> **WORK TO BE COMPLETED**: Repeat exactly the lines below from the line that contains "Image resolution: width=1200" to the last line, inclusive, without the pictures.
------------------------------------------------------------
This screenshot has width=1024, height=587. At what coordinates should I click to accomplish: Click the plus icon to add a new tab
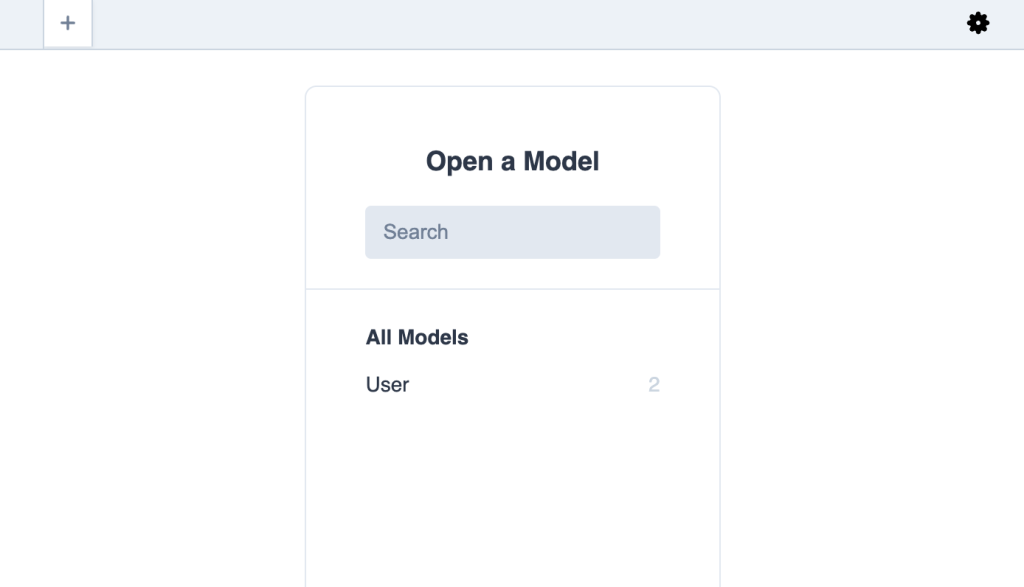coord(68,23)
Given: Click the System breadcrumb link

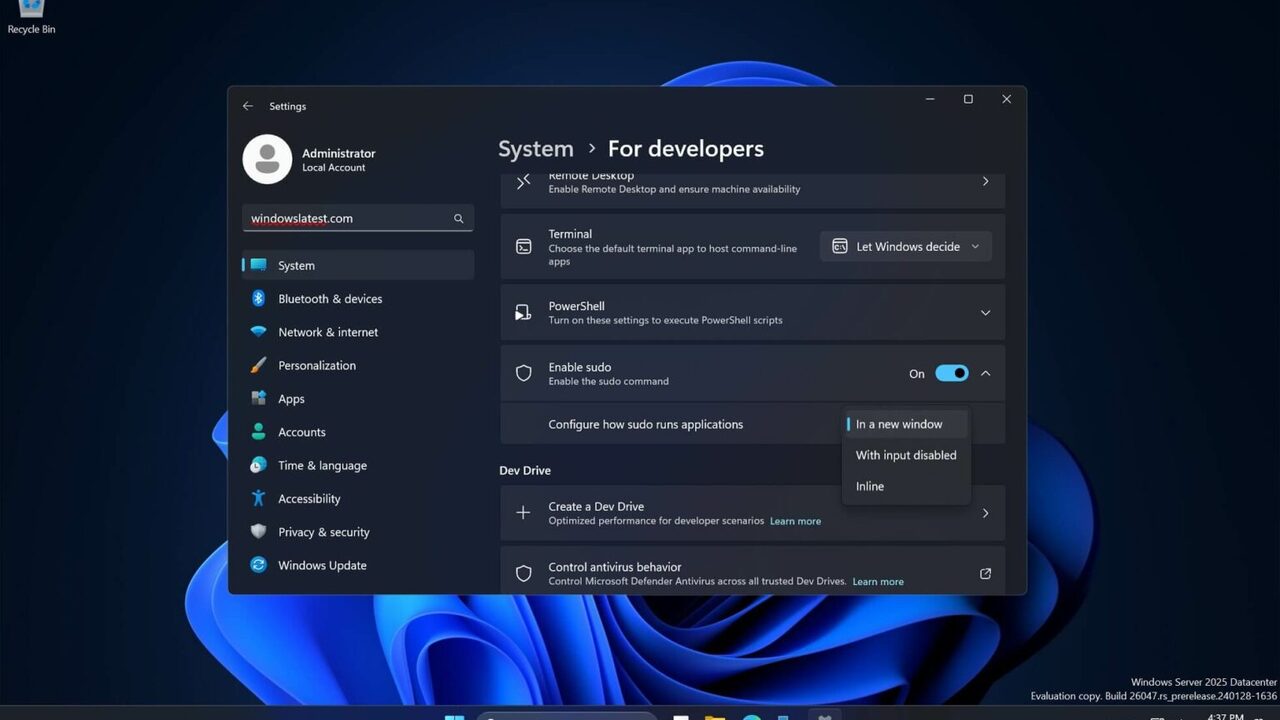Looking at the screenshot, I should (x=536, y=149).
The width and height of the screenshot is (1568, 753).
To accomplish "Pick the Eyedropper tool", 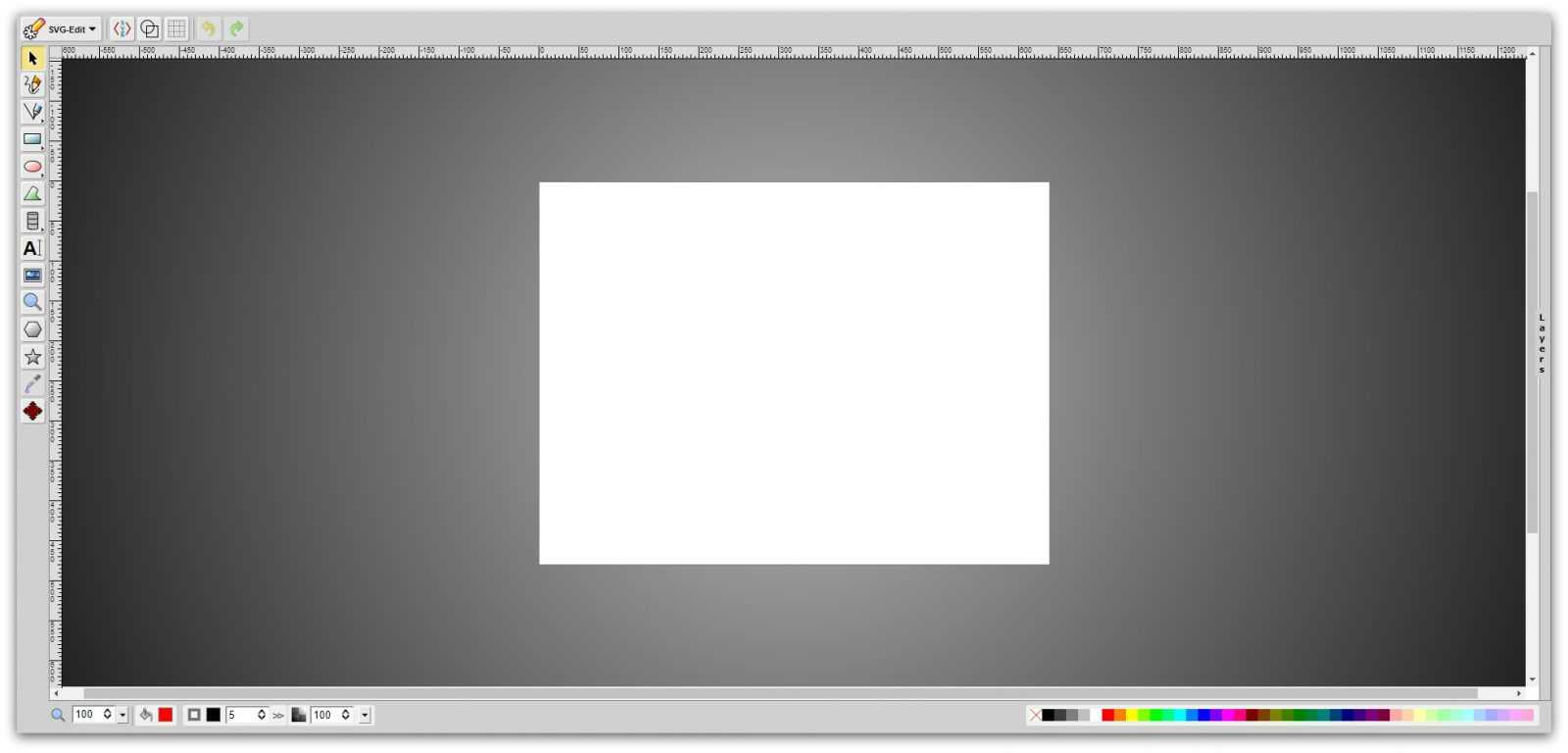I will tap(32, 383).
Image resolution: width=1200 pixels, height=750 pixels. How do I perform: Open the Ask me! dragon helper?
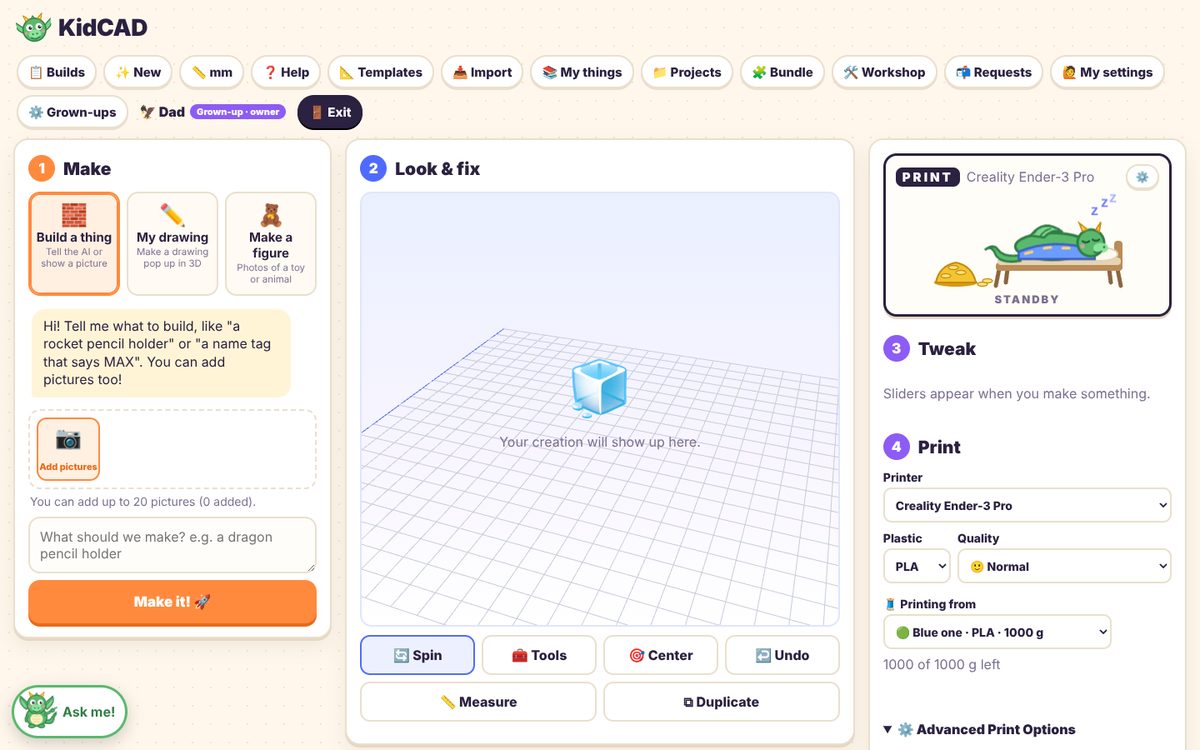tap(69, 711)
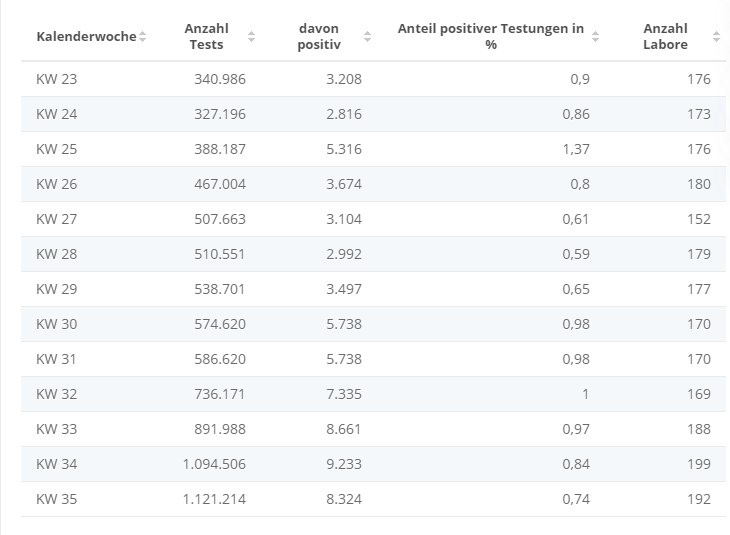This screenshot has height=535, width=730.
Task: Click sort arrows beside Anzahl Tests header
Action: pyautogui.click(x=251, y=37)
------------------------------------------------------------
> **RESULT OF THE EXERCISE**:
Image resolution: width=1200 pixels, height=750 pixels. How do I perform: Open the Ask me! dragon helper?
tap(69, 711)
This screenshot has height=535, width=730.
Task: Click sort arrows beside Anzahl Tests header
Action: pyautogui.click(x=251, y=37)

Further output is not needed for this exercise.